Kommentar Kohlendioxid-Verpressung: Schwarzer Peter für die Länder
Das Gesetz zur Kohlendioxid-Verpressung sieht vor, dass die Länder eine Entscheidungskompetenz haben. Allerdings mit Einschränkungen. Typisch Merkel!
E s ist ein typischer Merkel-Kompromiss: Man will partout unterirdische Lagerstätten für Kohlendioxid durchsetzen, um die Verbrennung von Kohle auch weiterhin legitimieren zu können. Aber man scheut zugleich den Konflikt mit Millionen von Bürgern, die - natürlich - ein Abgaslager unter ihren Füßen ablehnen.

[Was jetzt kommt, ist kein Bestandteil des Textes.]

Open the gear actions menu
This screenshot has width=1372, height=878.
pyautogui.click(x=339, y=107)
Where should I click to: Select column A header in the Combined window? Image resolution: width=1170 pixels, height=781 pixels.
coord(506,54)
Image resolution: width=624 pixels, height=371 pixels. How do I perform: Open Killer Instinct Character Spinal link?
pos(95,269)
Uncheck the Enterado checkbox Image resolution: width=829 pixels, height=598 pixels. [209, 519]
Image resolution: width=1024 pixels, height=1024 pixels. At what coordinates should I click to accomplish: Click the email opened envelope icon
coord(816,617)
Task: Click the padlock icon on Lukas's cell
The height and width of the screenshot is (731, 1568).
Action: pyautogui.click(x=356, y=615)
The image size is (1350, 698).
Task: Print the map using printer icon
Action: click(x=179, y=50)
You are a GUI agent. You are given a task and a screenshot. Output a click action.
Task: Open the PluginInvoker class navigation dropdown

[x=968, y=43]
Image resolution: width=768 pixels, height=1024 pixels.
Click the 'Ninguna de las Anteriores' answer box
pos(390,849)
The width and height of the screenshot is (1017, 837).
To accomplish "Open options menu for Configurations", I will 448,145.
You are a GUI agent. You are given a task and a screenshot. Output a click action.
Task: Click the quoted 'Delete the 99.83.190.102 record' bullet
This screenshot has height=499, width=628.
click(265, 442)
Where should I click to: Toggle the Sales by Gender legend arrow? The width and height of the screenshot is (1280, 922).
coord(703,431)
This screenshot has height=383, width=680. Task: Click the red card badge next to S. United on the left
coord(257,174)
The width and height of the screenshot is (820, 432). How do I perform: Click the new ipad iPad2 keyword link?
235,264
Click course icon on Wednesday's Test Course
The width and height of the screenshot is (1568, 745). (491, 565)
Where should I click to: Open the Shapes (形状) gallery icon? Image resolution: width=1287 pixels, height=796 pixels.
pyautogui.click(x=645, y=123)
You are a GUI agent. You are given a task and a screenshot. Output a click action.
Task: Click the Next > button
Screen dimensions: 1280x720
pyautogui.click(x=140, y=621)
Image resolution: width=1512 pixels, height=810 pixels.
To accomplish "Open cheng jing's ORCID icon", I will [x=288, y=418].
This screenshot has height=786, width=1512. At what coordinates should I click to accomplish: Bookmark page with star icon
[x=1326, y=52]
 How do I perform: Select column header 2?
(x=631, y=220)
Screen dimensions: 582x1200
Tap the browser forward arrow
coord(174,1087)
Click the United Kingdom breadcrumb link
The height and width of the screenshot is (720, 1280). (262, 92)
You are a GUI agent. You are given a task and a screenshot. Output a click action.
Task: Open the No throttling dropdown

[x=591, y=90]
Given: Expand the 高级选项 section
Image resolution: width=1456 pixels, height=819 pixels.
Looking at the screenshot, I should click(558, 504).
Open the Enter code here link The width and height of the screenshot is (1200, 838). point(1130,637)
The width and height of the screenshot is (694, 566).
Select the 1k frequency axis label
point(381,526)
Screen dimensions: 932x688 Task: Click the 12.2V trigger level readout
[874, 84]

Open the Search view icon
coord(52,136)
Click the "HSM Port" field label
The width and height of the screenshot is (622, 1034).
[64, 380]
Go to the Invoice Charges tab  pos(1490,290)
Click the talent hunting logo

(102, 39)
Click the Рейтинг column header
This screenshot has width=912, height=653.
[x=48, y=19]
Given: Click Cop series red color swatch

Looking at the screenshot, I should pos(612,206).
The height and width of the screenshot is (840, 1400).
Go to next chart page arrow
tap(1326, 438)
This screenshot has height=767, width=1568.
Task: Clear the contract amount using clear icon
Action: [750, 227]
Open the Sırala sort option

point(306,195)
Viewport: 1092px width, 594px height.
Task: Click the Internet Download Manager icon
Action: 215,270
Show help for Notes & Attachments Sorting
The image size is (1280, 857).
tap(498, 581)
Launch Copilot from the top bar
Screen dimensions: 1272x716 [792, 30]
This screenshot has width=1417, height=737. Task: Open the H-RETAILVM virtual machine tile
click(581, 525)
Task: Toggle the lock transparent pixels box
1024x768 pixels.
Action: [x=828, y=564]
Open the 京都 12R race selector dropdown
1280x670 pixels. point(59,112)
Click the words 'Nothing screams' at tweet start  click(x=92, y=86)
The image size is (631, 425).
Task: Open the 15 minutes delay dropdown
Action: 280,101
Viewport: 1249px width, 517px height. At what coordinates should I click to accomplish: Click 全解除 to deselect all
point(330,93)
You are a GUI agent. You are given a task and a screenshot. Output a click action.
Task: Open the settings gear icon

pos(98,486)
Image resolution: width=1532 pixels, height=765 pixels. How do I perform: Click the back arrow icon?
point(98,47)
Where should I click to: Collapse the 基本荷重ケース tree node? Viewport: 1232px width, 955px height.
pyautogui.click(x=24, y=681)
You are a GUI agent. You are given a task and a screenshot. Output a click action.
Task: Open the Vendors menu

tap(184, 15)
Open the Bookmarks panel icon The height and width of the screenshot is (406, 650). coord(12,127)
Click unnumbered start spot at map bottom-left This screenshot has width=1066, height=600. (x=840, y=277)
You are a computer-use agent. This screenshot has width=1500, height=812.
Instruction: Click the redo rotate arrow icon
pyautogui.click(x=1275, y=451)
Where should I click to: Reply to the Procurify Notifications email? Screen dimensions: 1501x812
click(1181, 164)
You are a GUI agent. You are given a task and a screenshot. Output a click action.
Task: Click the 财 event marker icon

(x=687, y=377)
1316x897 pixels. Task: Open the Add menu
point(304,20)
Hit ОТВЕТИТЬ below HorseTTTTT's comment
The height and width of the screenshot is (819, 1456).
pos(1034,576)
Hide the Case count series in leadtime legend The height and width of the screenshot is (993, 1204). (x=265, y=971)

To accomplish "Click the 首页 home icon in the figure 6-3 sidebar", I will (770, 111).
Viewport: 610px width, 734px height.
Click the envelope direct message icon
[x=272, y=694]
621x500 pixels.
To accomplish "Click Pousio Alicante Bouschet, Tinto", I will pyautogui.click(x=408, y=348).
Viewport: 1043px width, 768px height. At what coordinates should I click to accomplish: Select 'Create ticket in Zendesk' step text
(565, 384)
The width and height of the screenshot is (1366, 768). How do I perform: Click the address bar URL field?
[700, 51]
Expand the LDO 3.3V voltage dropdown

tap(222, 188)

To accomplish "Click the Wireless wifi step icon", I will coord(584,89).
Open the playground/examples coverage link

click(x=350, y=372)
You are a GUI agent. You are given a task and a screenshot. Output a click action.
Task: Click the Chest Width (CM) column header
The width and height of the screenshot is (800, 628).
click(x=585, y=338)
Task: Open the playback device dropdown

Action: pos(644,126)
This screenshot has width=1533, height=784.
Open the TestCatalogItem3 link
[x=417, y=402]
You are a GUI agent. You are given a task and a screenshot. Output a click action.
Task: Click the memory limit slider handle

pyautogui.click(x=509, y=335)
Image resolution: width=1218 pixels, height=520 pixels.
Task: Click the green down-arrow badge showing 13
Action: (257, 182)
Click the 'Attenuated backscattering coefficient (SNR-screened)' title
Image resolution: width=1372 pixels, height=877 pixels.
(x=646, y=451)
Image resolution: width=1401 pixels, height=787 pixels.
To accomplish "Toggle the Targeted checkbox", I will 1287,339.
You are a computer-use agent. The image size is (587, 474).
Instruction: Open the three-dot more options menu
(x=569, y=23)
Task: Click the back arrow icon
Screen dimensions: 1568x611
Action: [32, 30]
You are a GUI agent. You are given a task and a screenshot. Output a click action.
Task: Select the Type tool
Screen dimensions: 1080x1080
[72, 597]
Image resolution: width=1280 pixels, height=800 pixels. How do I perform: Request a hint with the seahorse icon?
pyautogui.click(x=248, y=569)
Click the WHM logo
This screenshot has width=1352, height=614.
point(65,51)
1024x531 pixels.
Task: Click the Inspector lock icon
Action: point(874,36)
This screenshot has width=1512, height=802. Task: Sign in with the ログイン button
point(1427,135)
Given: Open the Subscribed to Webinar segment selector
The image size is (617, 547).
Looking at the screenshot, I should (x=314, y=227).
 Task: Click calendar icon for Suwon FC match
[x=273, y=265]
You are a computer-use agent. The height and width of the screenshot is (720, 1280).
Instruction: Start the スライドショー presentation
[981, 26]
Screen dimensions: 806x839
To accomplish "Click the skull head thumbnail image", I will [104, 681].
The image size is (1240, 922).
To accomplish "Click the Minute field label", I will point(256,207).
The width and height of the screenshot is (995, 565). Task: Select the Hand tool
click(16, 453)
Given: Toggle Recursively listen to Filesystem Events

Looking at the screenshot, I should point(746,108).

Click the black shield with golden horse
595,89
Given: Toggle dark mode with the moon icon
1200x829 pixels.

Also schiebt die Bundesregierung den Schwarzen Peter den Ländern zu. Sollen die doch entscheiden. Schwarzer Peter deswegen, weil die Entscheidungskompetenz, die den Ländern gewährt wird, nur eine wachsweiche ist. Könnten die Länder rechtssicher darüber bestimmen, ob sie eine Abgasdeponie auf ihrem Territorium dulden, wäre das Gesetz eine saubere Lösung. Doch so ist es nicht.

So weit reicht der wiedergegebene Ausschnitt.